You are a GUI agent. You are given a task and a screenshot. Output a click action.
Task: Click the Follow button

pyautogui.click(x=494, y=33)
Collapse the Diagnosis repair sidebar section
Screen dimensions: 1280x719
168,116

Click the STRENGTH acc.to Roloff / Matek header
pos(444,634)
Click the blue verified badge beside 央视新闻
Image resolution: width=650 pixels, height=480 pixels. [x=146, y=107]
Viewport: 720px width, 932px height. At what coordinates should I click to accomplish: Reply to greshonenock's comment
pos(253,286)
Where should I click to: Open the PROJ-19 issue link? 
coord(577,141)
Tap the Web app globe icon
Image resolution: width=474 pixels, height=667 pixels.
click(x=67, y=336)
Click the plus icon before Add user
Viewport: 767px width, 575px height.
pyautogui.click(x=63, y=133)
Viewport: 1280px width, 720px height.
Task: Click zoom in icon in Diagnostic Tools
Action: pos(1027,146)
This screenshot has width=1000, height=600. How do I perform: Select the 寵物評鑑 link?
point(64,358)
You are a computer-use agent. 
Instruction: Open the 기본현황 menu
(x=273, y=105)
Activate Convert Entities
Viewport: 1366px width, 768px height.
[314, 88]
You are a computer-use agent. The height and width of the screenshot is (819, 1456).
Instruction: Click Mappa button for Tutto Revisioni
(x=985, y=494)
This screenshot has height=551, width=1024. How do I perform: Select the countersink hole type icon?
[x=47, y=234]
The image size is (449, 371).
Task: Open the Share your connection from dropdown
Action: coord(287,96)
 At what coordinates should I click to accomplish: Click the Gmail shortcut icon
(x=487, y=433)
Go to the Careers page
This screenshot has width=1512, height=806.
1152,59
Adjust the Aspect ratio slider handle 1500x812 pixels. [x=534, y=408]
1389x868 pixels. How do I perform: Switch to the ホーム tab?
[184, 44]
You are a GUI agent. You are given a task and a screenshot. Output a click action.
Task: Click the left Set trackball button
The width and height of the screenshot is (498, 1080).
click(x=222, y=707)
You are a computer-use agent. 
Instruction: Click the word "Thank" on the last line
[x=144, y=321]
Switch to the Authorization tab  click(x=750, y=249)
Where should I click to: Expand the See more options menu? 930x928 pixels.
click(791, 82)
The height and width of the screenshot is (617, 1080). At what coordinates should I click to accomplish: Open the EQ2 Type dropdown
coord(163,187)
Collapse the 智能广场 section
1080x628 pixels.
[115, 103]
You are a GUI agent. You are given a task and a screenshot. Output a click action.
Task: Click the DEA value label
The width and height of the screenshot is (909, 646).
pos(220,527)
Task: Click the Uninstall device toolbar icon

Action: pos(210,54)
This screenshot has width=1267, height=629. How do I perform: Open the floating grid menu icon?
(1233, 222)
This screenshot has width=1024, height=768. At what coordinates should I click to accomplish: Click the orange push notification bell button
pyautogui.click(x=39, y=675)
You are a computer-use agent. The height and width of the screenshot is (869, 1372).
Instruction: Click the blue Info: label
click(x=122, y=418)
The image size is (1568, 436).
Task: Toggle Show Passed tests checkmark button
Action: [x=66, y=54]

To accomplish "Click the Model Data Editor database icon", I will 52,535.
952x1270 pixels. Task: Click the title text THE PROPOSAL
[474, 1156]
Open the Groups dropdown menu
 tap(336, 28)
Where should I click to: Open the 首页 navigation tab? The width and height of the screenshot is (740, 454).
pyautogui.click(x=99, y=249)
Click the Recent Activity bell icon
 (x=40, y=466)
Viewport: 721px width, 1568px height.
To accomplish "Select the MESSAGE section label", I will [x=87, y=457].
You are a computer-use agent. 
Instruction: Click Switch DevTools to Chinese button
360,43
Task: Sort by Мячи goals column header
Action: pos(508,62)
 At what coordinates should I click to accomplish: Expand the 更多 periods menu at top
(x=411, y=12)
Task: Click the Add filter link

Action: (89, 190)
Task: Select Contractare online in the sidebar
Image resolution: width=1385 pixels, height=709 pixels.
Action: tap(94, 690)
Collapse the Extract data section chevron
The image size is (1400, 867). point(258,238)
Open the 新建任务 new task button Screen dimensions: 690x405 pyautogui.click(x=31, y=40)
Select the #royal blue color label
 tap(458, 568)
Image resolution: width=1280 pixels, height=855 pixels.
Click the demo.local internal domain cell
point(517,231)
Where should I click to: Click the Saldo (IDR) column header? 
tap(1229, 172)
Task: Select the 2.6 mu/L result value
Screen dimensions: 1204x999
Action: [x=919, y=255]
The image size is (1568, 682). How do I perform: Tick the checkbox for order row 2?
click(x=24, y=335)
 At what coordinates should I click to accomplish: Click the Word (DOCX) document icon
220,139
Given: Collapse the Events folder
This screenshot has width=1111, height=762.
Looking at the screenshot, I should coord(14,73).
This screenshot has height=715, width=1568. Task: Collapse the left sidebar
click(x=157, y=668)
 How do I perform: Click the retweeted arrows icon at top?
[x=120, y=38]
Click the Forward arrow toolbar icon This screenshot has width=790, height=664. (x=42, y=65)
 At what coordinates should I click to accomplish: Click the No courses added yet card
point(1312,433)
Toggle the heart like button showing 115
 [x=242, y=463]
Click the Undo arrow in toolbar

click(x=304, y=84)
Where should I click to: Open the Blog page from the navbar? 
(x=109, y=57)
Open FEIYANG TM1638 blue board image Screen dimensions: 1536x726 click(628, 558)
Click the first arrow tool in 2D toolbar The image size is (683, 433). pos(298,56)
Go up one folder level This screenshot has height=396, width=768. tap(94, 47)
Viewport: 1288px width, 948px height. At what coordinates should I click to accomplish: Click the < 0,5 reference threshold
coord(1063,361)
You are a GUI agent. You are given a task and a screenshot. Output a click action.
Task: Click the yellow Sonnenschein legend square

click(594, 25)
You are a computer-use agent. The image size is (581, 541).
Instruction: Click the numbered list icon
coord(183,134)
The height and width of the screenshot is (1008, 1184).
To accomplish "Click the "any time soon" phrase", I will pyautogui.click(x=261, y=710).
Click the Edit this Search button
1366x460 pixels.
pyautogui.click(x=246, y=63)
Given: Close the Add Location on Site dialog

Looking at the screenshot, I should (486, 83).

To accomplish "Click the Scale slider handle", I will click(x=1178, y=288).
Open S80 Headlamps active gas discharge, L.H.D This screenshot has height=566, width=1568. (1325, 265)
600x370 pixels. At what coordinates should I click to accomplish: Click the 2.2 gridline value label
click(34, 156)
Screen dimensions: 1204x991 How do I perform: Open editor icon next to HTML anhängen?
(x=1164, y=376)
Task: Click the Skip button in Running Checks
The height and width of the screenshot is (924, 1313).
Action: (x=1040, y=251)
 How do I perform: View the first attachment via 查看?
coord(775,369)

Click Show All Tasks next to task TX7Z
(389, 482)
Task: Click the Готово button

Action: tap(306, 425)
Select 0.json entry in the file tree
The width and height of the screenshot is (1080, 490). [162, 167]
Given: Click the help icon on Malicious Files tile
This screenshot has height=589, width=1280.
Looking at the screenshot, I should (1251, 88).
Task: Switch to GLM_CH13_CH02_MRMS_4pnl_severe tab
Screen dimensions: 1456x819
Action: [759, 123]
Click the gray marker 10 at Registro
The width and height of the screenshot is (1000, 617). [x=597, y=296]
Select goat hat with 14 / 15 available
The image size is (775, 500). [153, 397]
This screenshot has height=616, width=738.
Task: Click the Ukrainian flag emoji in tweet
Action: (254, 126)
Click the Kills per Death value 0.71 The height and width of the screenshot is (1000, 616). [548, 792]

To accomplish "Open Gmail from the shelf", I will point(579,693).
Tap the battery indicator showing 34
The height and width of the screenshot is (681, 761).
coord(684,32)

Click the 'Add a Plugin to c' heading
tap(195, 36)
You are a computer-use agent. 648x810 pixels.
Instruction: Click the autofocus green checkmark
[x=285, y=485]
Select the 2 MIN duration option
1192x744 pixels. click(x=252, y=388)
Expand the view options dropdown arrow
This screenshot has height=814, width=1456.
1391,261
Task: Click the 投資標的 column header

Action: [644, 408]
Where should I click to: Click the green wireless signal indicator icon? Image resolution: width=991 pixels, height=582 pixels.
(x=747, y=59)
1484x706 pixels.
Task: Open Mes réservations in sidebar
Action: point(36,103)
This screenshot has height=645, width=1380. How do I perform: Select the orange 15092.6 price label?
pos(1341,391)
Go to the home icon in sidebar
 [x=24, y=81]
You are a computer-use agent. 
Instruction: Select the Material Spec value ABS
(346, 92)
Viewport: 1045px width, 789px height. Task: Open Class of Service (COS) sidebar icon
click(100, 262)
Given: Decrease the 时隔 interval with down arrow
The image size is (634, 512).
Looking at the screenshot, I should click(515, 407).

☆ ☆ ☆

When the line with "Click the STRENGTH" is reached in the data above, start copying there, and copy each line exactly until the line with "Tap the Web app globe icon" has been copied; copy nothing else.

= Answer section =
Click the STRENGTH acc.to Roloff / Matek header
pos(444,634)
Click the blue verified badge beside 央视新闻
Image resolution: width=650 pixels, height=480 pixels. [x=146, y=107]
Viewport: 720px width, 932px height. At what coordinates should I click to accomplish: Reply to greshonenock's comment
pos(253,286)
Where should I click to: Open the PROJ-19 issue link? 
coord(577,141)
Tap the Web app globe icon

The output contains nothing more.